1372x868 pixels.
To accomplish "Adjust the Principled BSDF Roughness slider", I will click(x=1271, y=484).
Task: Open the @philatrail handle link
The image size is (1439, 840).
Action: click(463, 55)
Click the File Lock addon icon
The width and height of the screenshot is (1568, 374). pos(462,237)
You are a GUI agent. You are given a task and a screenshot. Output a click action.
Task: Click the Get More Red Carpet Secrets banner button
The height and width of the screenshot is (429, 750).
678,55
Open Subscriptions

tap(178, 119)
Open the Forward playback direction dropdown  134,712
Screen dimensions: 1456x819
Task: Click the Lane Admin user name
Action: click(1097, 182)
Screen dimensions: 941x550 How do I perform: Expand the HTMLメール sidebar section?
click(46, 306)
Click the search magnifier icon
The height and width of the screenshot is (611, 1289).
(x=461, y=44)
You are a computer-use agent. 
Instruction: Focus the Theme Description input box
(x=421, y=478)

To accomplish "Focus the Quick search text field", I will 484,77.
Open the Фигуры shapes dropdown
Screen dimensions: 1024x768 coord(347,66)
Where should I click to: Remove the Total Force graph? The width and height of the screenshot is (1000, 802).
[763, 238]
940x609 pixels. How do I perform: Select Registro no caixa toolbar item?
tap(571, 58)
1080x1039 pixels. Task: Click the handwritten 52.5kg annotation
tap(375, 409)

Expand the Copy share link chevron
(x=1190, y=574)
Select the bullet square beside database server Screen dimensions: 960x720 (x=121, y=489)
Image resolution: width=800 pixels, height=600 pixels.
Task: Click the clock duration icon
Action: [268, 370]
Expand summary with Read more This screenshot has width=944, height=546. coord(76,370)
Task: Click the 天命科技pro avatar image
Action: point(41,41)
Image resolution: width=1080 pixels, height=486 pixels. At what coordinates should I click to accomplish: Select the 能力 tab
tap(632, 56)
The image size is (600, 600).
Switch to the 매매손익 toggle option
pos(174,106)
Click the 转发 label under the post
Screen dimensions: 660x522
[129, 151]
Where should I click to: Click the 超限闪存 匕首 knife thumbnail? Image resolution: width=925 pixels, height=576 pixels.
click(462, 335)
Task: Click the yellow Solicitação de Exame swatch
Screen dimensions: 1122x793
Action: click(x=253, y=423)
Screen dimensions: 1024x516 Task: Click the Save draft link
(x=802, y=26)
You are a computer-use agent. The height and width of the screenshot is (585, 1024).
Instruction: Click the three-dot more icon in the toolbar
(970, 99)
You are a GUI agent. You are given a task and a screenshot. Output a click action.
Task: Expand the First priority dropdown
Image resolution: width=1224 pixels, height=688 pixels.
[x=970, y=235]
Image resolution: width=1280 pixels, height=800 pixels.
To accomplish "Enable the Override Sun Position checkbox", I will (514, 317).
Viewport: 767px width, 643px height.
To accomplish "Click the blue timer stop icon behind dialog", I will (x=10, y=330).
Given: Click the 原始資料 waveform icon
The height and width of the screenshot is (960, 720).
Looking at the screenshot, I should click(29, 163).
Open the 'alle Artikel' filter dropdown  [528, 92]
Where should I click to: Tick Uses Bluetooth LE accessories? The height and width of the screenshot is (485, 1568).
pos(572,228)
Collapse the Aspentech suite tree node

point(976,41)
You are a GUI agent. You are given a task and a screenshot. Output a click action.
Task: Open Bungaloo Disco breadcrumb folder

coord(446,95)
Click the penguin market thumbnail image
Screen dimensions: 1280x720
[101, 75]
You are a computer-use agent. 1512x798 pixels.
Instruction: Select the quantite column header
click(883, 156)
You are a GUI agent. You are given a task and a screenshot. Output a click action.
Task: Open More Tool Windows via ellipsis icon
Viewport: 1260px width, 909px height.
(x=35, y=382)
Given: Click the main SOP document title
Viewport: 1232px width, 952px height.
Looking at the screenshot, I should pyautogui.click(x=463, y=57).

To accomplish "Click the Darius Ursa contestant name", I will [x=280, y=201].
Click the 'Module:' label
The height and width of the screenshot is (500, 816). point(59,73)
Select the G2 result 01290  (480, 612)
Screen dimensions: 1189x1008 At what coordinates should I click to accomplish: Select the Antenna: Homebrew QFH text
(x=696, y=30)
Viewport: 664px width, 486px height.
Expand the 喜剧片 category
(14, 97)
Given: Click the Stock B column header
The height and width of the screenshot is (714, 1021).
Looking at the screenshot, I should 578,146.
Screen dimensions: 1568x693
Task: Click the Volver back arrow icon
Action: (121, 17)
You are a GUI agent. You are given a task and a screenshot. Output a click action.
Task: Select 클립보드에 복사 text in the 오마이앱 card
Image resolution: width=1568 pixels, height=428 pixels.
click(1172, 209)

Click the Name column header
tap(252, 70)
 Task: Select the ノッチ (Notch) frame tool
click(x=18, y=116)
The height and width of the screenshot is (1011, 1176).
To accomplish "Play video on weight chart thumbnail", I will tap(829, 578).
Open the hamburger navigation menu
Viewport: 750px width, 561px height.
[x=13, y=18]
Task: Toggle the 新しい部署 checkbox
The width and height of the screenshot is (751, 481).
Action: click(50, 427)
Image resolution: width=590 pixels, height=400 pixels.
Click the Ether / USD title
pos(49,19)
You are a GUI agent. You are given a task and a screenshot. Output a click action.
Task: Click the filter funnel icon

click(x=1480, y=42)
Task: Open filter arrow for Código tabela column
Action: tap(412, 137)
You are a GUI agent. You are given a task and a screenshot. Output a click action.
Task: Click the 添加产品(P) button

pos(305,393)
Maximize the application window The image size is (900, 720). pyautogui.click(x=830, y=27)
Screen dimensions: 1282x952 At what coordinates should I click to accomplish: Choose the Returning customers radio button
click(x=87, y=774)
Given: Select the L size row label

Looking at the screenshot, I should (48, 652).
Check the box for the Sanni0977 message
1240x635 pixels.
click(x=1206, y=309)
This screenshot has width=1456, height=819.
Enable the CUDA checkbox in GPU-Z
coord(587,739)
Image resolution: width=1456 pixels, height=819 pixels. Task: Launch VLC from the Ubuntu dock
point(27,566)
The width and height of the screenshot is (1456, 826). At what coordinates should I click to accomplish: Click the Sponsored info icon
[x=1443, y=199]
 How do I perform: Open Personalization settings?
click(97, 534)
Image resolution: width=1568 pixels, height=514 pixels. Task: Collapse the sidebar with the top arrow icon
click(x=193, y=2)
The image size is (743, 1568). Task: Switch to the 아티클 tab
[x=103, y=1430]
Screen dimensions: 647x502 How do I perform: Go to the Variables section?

# STATED GOAL
Turn every line of the entries above into a JSON array of strings, one string per line, and leave out the blank lines.

# TASK RESPONSE
[
  "1372x868 pixels.",
  "To accomplish \"Adjust the Principled BSDF Roughness slider\", I will click(x=1271, y=484).",
  "Task: Open the @philatrail handle link",
  "The image size is (1439, 840).",
  "Action: click(463, 55)",
  "Click the File Lock addon icon",
  "The width and height of the screenshot is (1568, 374). pos(462,237)",
  "You are a GUI agent. You are given a task and a screenshot. Output a click action.",
  "Task: Click the Get More Red Carpet Secrets banner button",
  "The height and width of the screenshot is (429, 750).",
  "678,55",
  "Open Subscriptions",
  "tap(178, 119)",
  "Open the Forward playback direction dropdown  134,712",
  "Screen dimensions: 1456x819",
  "Task: Click the Lane Admin user name",
  "Action: click(1097, 182)",
  "Screen dimensions: 941x550 How do I perform: Expand the HTMLメール sidebar section?",
  "click(46, 306)",
  "Click the search magnifier icon",
  "The height and width of the screenshot is (611, 1289).",
  "(x=461, y=44)",
  "You are a computer-use agent. ",
  "Instruction: Focus the Theme Description input box",
  "(x=421, y=478)",
  "To accomplish \"Focus the Quick search text field\", I will 484,77.",
  "Open the Фигуры shapes dropdown",
  "Screen dimensions: 1024x768 coord(347,66)",
  "Where should I click to: Remove the Total Force graph? The width and height of the screenshot is (1000, 802).",
  "[763, 238]",
  "940x609 pixels. How do I perform: Select Registro no caixa toolbar item?",
  "tap(571, 58)",
  "1080x1039 pixels. Task: Click the handwritten 52.5kg annotation",
  "tap(375, 409)",
  "Expand the Copy share link chevron",
  "(x=1190, y=574)",
  "Select the bullet square beside database server Screen dimensions: 960x720 (x=121, y=489)",
  "Image resolution: width=800 pixels, height=600 pixels.",
  "Task: Click the clock duration icon",
  "Action: [268, 370]",
  "Expand summary with Read more This screenshot has width=944, height=546. coord(76,370)",
  "Task: Click the 天命科技pro avatar image",
  "Action: point(41,41)",
  "Image resolution: width=1080 pixels, height=486 pixels. At what coordinates should I click to accomplish: Select the 能力 tab",
  "tap(632, 56)",
  "The image size is (600, 600).",
  "Switch to the 매매손익 toggle option",
  "pos(174,106)",
  "Click the 转发 label under the post",
  "Screen dimensions: 660x522",
  "[129, 151]",
  "Where should I click to: Click the 超限闪存 匕首 knife thumbnail? Image resolution: width=925 pixels, height=576 pixels.",
  "click(462, 335)",
  "Task: Click the yellow Solicitação de Exame swatch",
  "Screen dimensions: 1122x793",
  "Action: click(x=253, y=423)",
  "Screen dimensions: 1024x516 Task: Click the Save draft link",
  "(x=802, y=26)",
  "You are a computer-use agent. The height and width of the screenshot is (585, 1024).",
  "Instruction: Click the three-dot more icon in the toolbar",
  "(970, 99)",
  "You are a GUI agent. You are given a task and a screenshot. Output a click action.",
  "Task: Expand the First priority dropdown",
  "Image resolution: width=1224 pixels, height=688 pixels.",
  "[x=970, y=235]",
  "Image resolution: width=1280 pixels, height=800 pixels.",
  "To accomplish \"Enable the Override Sun Position checkbox\", I will (514, 317).",
  "Viewport: 767px width, 643px height.",
  "To accomplish \"Click the blue timer stop icon behind dialog\", I will (x=10, y=330).",
  "Given: Click the 原始資料 waveform icon",
  "The height and width of the screenshot is (960, 720).",
  "Looking at the screenshot, I should click(29, 163).",
  "Open the 'alle Artikel' filter dropdown  [528, 92]",
  "Where should I click to: Tick Uses Bluetooth LE accessories? The height and width of the screenshot is (485, 1568).",
  "pos(572,228)",
  "Collapse the Aspentech suite tree node",
  "point(976,41)",
  "You are a GUI agent. You are given a task and a screenshot. Output a click action.",
  "Task: Open Bungaloo Disco breadcrumb folder",
  "coord(446,95)",
  "Click the penguin market thumbnail image",
  "Screen dimensions: 1280x720",
  "[101, 75]",
  "You are a computer-use agent. 1512x798 pixels.",
  "Instruction: Select the quantite column header",
  "click(883, 156)",
  "You are a GUI agent. You are given a task and a screenshot. Output a click action.",
  "Task: Open More Tool Windows via ellipsis icon",
  "Viewport: 1260px width, 909px height.",
  "(x=35, y=382)",
  "Given: Click the main SOP document title",
  "Viewport: 1232px width, 952px height.",
  "Looking at the screenshot, I should pyautogui.click(x=463, y=57).",
  "To accomplish \"Click the Darius Ursa contestant name\", I will [x=280, y=201].",
  "Click the 'Module:' label",
  "The height and width of the screenshot is (500, 816). point(59,73)",
  "Select the G2 result 01290  (480, 612)",
  "Screen dimensions: 1189x1008 At what coordinates should I click to accomplish: Select the Antenna: Homebrew QFH text",
  "(x=696, y=30)",
  "Viewport: 664px width, 486px height.",
  "Expand the 喜剧片 category",
  "(14, 97)",
  "Given: Click the Stock B column header",
  "The height and width of the screenshot is (714, 1021).",
  "Looking at the screenshot, I should 578,146.",
  "Screen dimensions: 1568x693",
  "Task: Click the Volver back arrow icon",
  "Action: (121, 17)",
  "You are a GUI agent. You are given a task and a screenshot. Output a click action.",
  "Task: Select 클립보드에 복사 text in the 오마이앱 card",
  "Image resolution: width=1568 pixels, height=428 pixels.",
  "click(1172, 209)",
  "Click the Name column header",
  "tap(252, 70)",
  " Task: Select the ノッチ (Notch) frame tool",
  "click(x=18, y=116)",
  "The height and width of the screenshot is (1011, 1176).",
  "To accomplish \"Play video on weight chart thumbnail\", I will tap(829, 578).",
  "Open the hamburger navigation menu",
  "Viewport: 750px width, 561px height.",
  "[x=13, y=18]",
  "Task: Toggle the 新しい部署 checkbox",
  "The width and height of the screenshot is (751, 481).",
  "Action: click(50, 427)",
  "Image resolution: width=590 pixels, height=400 pixels.",
  "Click the Ether / USD title",
  "pos(49,19)",
  "You are a GUI agent. You are given a task and a screenshot. Output a click action.",
  "Task: Click the filter funnel icon",
  "click(x=1480, y=42)",
  "Task: Open filter arrow for Código tabela column",
  "Action: tap(412, 137)",
  "You are a GUI agent. You are given a task and a screenshot. Output a click action.",
  "Task: Click the 添加产品(P) button",
  "pos(305,393)",
  "Maximize the application window The image size is (900, 720). pyautogui.click(x=830, y=27)",
  "Screen dimensions: 1282x952 At what coordinates should I click to accomplish: Choose the Returning customers radio button",
  "click(x=87, y=774)",
  "Given: Select the L size row label",
  "Looking at the screenshot, I should (48, 652).",
  "Check the box for the Sanni0977 message",
  "1240x635 pixels.",
  "click(x=1206, y=309)",
  "This screenshot has width=1456, height=819.",
  "Enable the CUDA checkbox in GPU-Z",
  "coord(587,739)",
  "Image resolution: width=1456 pixels, height=819 pixels. Task: Launch VLC from the Ubuntu dock",
  "point(27,566)",
  "The width and height of the screenshot is (1456, 826). At what coordinates should I click to accomplish: Click the Sponsored info icon",
  "[x=1443, y=199]",
  " How do I perform: Open Personalization settings?",
  "click(97, 534)",
  "Image resolution: width=1568 pixels, height=514 pixels. Task: Collapse the sidebar with the top arrow icon",
  "click(x=193, y=2)",
  "The image size is (743, 1568). Task: Switch to the 아티클 tab",
  "[x=103, y=1430]",
  "Screen dimensions: 647x502 How do I perform: Go to the Variables section?"
]